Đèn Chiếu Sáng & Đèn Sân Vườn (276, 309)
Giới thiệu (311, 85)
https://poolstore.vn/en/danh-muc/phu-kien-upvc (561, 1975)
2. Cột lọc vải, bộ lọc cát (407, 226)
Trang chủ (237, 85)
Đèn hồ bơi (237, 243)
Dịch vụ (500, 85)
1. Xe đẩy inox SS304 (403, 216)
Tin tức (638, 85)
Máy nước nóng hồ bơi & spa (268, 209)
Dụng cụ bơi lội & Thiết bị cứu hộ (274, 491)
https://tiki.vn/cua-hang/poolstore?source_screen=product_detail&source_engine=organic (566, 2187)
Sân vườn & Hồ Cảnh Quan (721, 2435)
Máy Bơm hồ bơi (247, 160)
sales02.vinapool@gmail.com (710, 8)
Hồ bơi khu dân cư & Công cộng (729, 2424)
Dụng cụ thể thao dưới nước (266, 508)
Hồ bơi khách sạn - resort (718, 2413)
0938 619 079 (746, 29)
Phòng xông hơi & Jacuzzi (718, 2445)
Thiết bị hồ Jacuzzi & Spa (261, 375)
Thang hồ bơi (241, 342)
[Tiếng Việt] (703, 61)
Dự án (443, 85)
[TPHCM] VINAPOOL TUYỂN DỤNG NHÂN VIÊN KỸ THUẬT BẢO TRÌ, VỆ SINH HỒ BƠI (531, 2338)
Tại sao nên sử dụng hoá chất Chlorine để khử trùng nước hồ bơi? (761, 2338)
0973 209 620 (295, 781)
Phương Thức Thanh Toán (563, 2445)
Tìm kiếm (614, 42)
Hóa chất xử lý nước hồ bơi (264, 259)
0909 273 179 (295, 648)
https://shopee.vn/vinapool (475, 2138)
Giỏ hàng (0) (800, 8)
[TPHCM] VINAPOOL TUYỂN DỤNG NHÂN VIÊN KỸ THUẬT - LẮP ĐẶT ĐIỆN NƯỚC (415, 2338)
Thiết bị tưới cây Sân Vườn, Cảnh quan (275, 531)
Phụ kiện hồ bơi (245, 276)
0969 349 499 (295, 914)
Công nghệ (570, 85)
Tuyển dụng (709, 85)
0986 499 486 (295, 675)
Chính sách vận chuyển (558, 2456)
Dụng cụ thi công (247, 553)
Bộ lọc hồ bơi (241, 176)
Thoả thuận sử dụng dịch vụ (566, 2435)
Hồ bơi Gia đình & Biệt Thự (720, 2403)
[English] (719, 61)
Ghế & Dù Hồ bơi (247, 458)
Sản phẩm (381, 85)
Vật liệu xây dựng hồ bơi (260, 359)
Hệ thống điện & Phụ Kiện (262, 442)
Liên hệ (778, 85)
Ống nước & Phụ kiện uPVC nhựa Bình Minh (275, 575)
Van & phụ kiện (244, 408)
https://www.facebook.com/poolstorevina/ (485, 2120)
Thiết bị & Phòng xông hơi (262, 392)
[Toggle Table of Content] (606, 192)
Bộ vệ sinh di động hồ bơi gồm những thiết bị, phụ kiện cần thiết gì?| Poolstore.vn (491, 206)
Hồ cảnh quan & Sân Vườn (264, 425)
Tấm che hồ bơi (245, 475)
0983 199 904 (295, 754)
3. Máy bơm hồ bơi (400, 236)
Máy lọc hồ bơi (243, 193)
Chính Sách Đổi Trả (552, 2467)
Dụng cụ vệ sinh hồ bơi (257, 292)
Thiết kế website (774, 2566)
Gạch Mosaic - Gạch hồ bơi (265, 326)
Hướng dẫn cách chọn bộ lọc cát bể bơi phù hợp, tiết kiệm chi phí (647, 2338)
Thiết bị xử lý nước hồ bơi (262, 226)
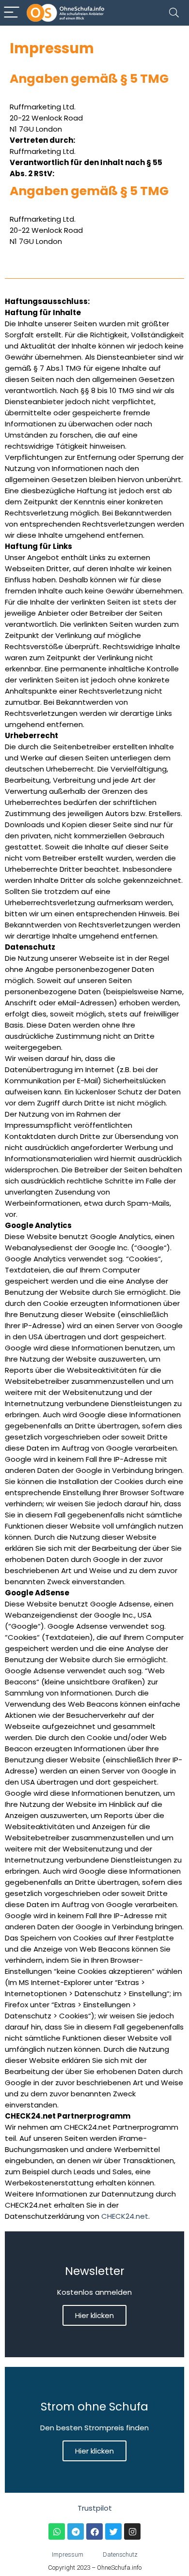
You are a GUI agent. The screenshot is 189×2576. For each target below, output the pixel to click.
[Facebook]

> Assignment: Type out the entries again without a single change, and leave the pictures out.

> Result of the task:
Đèn Chiếu Sáng & Đèn Sân Vườn (276, 309)
Giới thiệu (311, 85)
https://poolstore.vn/en/danh-muc/phu-kien-upvc (561, 1975)
2. Cột lọc vải, bộ lọc cát (407, 226)
Trang chủ (237, 85)
Đèn hồ bơi (237, 243)
Dịch vụ (500, 85)
1. Xe đẩy inox SS304 (403, 216)
Tin tức (638, 85)
Máy nước nóng hồ bơi & spa (268, 209)
Dụng cụ bơi lội & Thiết bị cứu hộ (274, 491)
https://tiki.vn/cua-hang/poolstore?source_screen=product_detail&source_engine=organic (566, 2187)
Sân vườn & Hồ Cảnh Quan (721, 2435)
Máy Bơm hồ bơi (247, 160)
sales02.vinapool@gmail.com (710, 8)
Hồ bơi khu dân cư & Công cộng (729, 2424)
Dụng cụ thể thao dưới nước (266, 508)
Hồ bơi khách sạn - resort (718, 2413)
0938 619 079 (746, 29)
Phòng xông hơi & Jacuzzi (718, 2445)
Thiết bị hồ Jacuzzi & Spa (261, 375)
Thang hồ bơi (241, 342)
[Tiếng Việt] (703, 61)
Dự án (443, 85)
[TPHCM] VINAPOOL TUYỂN DỤNG NHÂN VIÊN KỸ THUẬT BẢO TRÌ, VỆ SINH HỒ BƠI (531, 2338)
Tại sao nên sử dụng hoá chất Chlorine để khử trùng nước hồ bơi? (761, 2338)
0973 209 620 (295, 781)
Phương Thức Thanh Toán (563, 2445)
Tìm kiếm (614, 42)
Hóa chất xử lý nước hồ bơi (264, 259)
0909 273 179 (295, 648)
https://shopee.vn/vinapool (475, 2138)
Giỏ hàng (0) (800, 8)
[TPHCM] VINAPOOL TUYỂN DỤNG NHÂN VIÊN KỸ THUẬT - LẮP ĐẶT ĐIỆN NƯỚC (415, 2338)
Thiết bị tưới cây Sân Vườn, Cảnh quan (275, 531)
Phụ kiện hồ bơi (245, 276)
0969 349 499 (295, 914)
Công nghệ (570, 85)
Tuyển dụng (709, 85)
0986 499 486 (295, 675)
Chính sách vận chuyển (558, 2456)
Dụng cụ thi công (247, 553)
Bộ lọc hồ bơi (241, 176)
Thoả thuận sử dụng dịch vụ (566, 2435)
Hồ bơi Gia đình & Biệt Thự (720, 2403)
[English] (719, 61)
Ghế & Dù Hồ bơi (247, 458)
Sản phẩm (381, 85)
Vật liệu xây dựng hồ bơi (260, 359)
Hệ thống điện & Phụ Kiện (262, 442)
Liên hệ (778, 85)
Ống nước & Phụ kiện uPVC nhựa Bình Minh (275, 575)
Van & phụ kiện (244, 408)
https://www.facebook.com/poolstorevina/ (485, 2120)
Thiết bị & Phòng xông hơi (262, 392)
[Toggle Table of Content] (606, 192)
Bộ vệ sinh di động hồ bơi gồm những thiết bị, phụ kiện cần thiết gì?| Poolstore.vn (491, 206)
Hồ cảnh quan & Sân Vườn (264, 425)
Tấm che hồ bơi (245, 475)
0983 199 904 (295, 754)
3. Máy bơm hồ bơi (400, 236)
Máy lọc hồ bơi (243, 193)
Chính Sách Đổi Trả (552, 2467)
Dụng cụ vệ sinh hồ bơi (257, 292)
Thiết kế website (774, 2566)
Gạch Mosaic - Gạch hồ bơi (265, 326)
Hướng dẫn cách chọn bộ lọc cát bể bơi phù hợp, tiết kiệm chi phí (647, 2338)
Thiết bị xử lý nước hồ bơi (262, 226)
You are a GUI agent. The screenshot is 189×2576. For each target below, output the pixel to click.
[Facebook]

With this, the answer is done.